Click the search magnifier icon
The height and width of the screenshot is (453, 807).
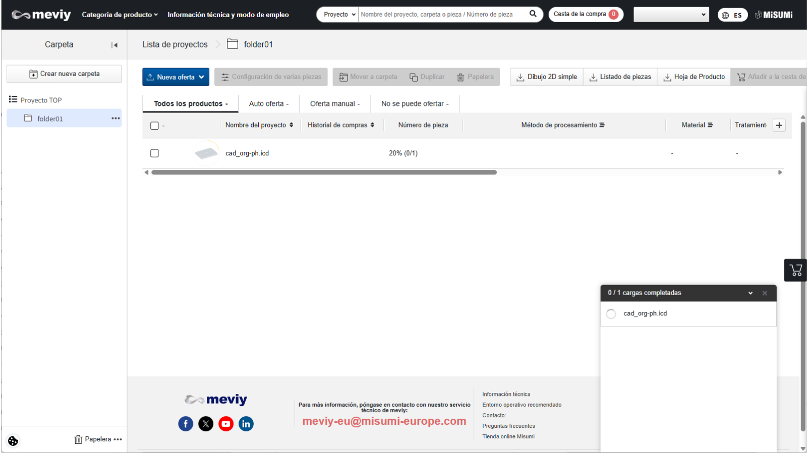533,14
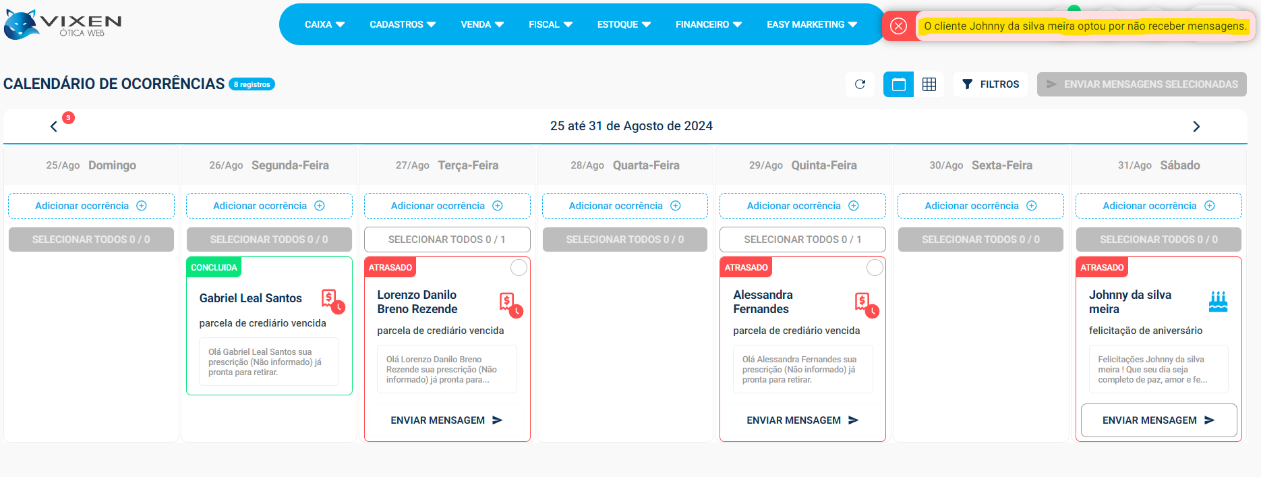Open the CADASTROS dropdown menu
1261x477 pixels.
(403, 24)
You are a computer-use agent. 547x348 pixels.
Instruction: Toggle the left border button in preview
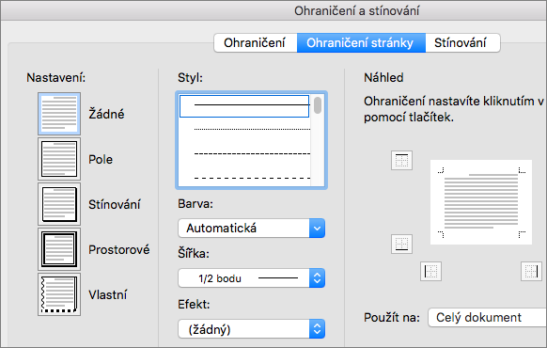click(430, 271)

__________________________________________________

→ REQUIRED TASK
Render each line of the records above as one string in a JSON list, skipping blank lines and leaving out the pictures.

→ SOLUTION TO THIS TASK
[
  "Click the search magnifier icon",
  "The height and width of the screenshot is (453, 807).",
  "533,14",
  "Open the CADASTROS dropdown menu",
  "1261x477 pixels.",
  "(403, 24)",
  "You are a computer-use agent. 547x348 pixels.",
  "Instruction: Toggle the left border button in preview",
  "click(430, 271)"
]